The anxiety this past week has been tangible, though. Even the things I know to be true and can claim to my core are still challenged by my body’s paralysis from anxiety. My hair is falling out again. I must remind myself to breath throughout the day. I am literally holding my breath. Unfortunately, so is my daughter. She is paralyzed with irrational fear of storms and is having nightmares that put her real life to shame. It is heartbreaking to watch her and sit in her pain with her. The morning of her brain surgery, we wept together. I know no other way except to be in this with her fully. The most sacred moments are snuggling with my girls at bedtime and literally laying in the pain. I recently said on a social media post that the grieving is necessary, but so is hope.
This week, Holy Week, I am grieving. I have been grieving. My daughter is grieving. I know (because we have been here before) that this grief will lift. Yet, we are called to sit in it. Jesus sat in His grief of the Cross. He begged the Father to take His cup. I am there…begging. Scripture says that Jesus was in “agony” (Luke 22:44, ESV).
“Father, if you are willing, remove this cup from me. Nevertheless, not my will, but yours be done.”
Luke 22:42, ESV
Every one of us has crosses – something the Lord is asking us to bear and walk into. We are not Jesus, but we are called to become more like Him. (2 Corinthians 3:18) This is not a cross I ever wanted to bear. I have seen far too many crosses bore in my line of work. But what I know of this Kingdom economy is that with every cross, there is more Glory – more love and power and beauty of the Lord.
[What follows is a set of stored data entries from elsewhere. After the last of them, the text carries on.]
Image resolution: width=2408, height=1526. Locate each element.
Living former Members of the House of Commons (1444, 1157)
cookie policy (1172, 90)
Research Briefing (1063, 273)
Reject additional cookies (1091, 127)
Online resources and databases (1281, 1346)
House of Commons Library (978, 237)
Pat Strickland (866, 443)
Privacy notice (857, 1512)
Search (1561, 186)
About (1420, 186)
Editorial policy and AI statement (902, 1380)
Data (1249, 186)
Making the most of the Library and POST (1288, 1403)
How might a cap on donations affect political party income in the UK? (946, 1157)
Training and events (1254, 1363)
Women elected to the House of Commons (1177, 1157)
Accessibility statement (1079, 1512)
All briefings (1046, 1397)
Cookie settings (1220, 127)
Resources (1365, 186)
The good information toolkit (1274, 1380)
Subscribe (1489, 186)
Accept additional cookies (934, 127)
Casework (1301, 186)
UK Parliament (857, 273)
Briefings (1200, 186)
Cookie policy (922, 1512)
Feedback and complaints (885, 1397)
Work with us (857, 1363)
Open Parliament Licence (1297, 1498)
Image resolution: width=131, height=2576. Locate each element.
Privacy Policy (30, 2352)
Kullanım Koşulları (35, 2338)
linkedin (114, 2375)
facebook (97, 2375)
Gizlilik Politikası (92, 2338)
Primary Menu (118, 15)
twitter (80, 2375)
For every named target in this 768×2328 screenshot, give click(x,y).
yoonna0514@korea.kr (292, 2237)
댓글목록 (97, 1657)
Jesus knew the other side, yet He still grieved. He still asked His Father for another way. I know the other side, too, because I know my God is good. But I will sit in this space and tell Him how sad this cross makes me.
Since last week, the anxiety has come and gone. It has not been as paralyzing, but very present. The Lord met me yesterday and so graciously gave me a verse. I shared it with my daughter, too, and printed it for her.
While we grieve, we will still claim this Truth… He sees us. He will continue His faithfulness to us. And with this cross, there will be resurrection because that is other side of the story…
Ashley, let your fears. Your anxiety and your blessed faith come to the surface and into the loving arms of God. He will wrap his arms around you to comfort your tears and walk away with all those fears. God is so good!
He is so, so good. And He is the source of all my comfort. Thank you for your encouragement. Love you.